On paper, Hezbollah appears to have the better deal. Assuming they are dead, Hezbollah will give Israel two bodies in exchange for five “live” Lebanese and an unspecified number of Palestinians detainees. So, two years later, the abduction of Eldad Regev and Ehud Goldwasser has done exactly what it was intended to. Mission, as they say, accomplished.
At least, that is the picture being painted by Hezbollah officials today. But viewed in proper perspective, this is creative accounting at its most tasteless. The prisoner swap is not the whole deal, just the final clause. Conveniently forgotten are the reams of gory appendices in a much larger and bloodier contract written out almost exactly two years ago, with all of Lebanon as collateral. Indeed, the full audit is still ongoing.
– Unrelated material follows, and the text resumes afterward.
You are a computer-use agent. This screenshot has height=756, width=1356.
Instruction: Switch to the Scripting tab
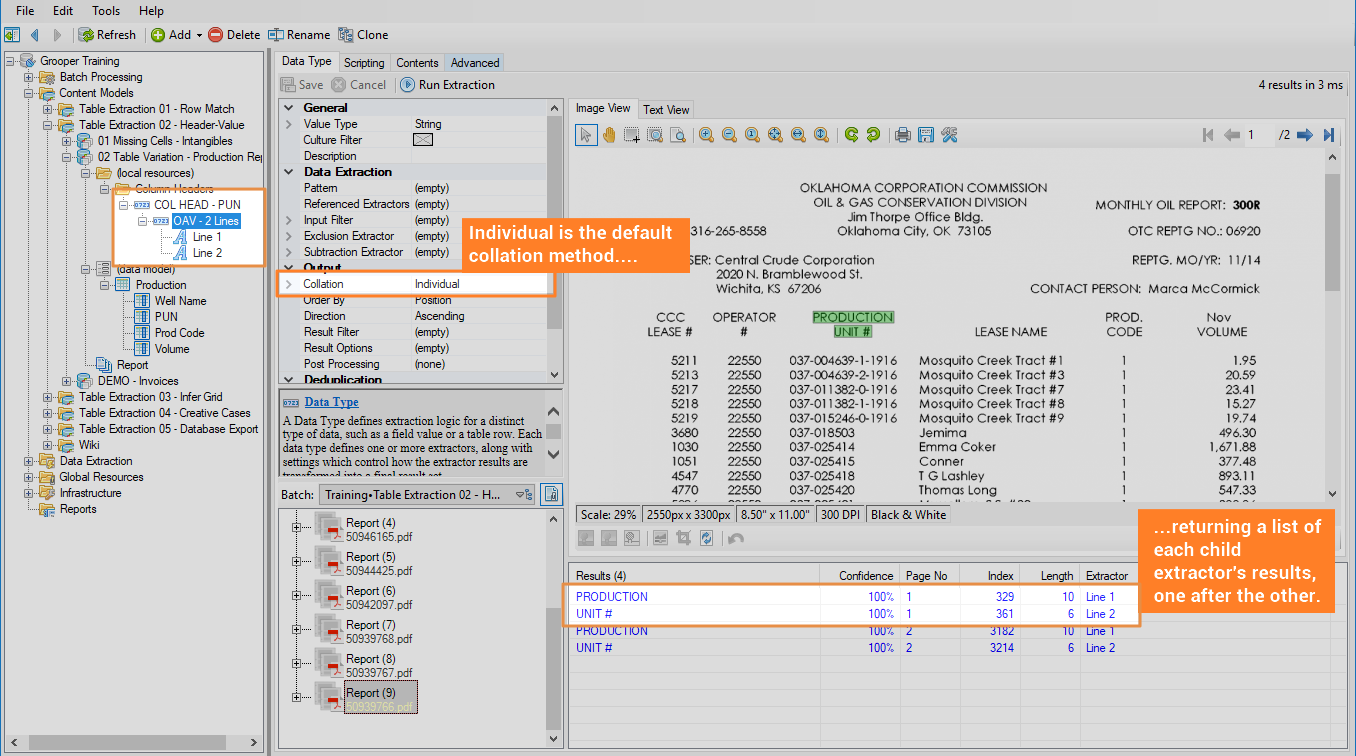pos(364,62)
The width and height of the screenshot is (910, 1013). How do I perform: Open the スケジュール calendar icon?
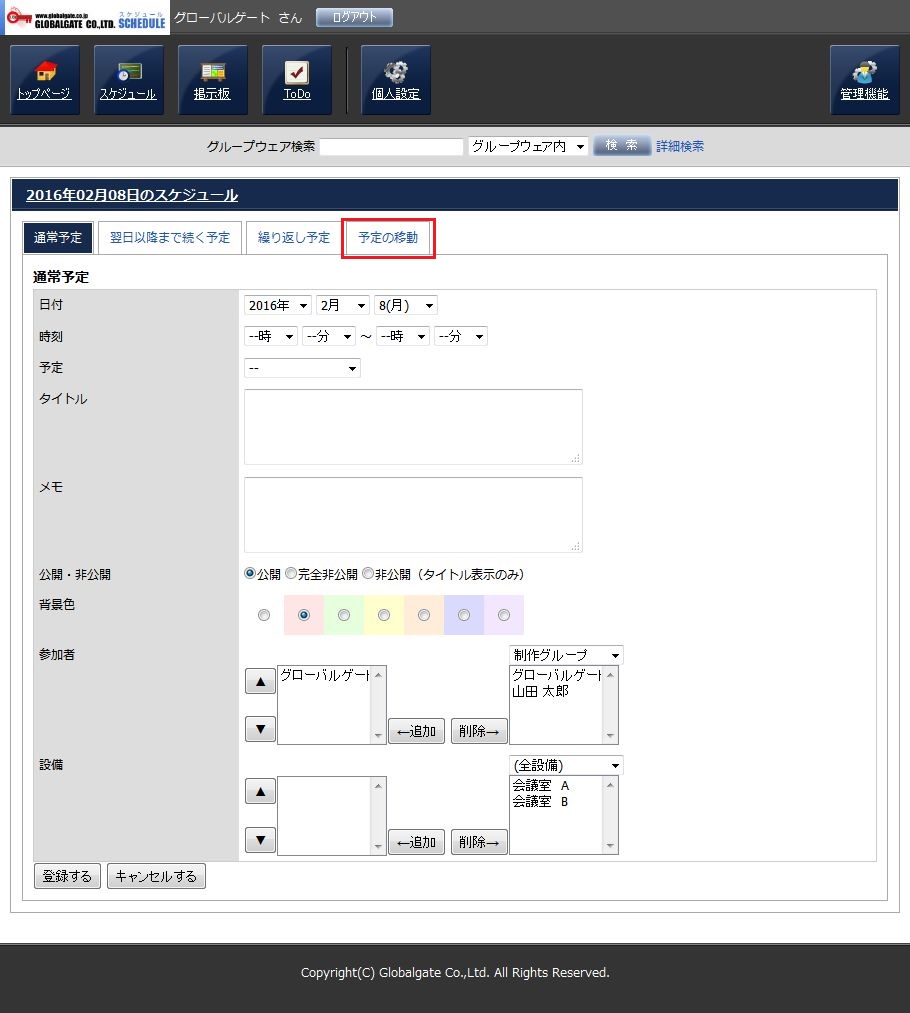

How much is the Resistance’s pledge worth? Add to the two Israeli bodies the bodies of 1,200 Lebanese civilians, nearly 400 of them children under the age of 13, sacrificed by Hezbollah to secure Kantar’s return. Add to that the 4,400 wounded civilians, of whom almost 700 are permanently disabled. Add to that those killed and wounded, most of them children, by the cluster bombs still littering large swaths of South Lebanon. Add to that the billions of dollars in destroyed homes, infrastructure and livelihoods.
In the final tally, Kantar – whose alleged taste for violence far exceeds the remit of the typical heroic freedom fighter – is a very expensive man. For make no mistake, his release is the sole profit weighed against the thousands of Lebanese dead and wounded. The four other Lebanese prisoners to be released were themselves captured on his account during the July War, and the number and names of the Palestinians to be freed are entirely at Israel’s discretion.
So Kantar will be freed, and Hezbollah’s word is once again proven to be Lebanon’s bond. We hope and pray that any Lebanese prisoners still held in Israeli jails come at a cheaper price in the future. If each is as expensive as Mr. Kantar has been, they may find themselves heroically repatriated to a desolate wasteland.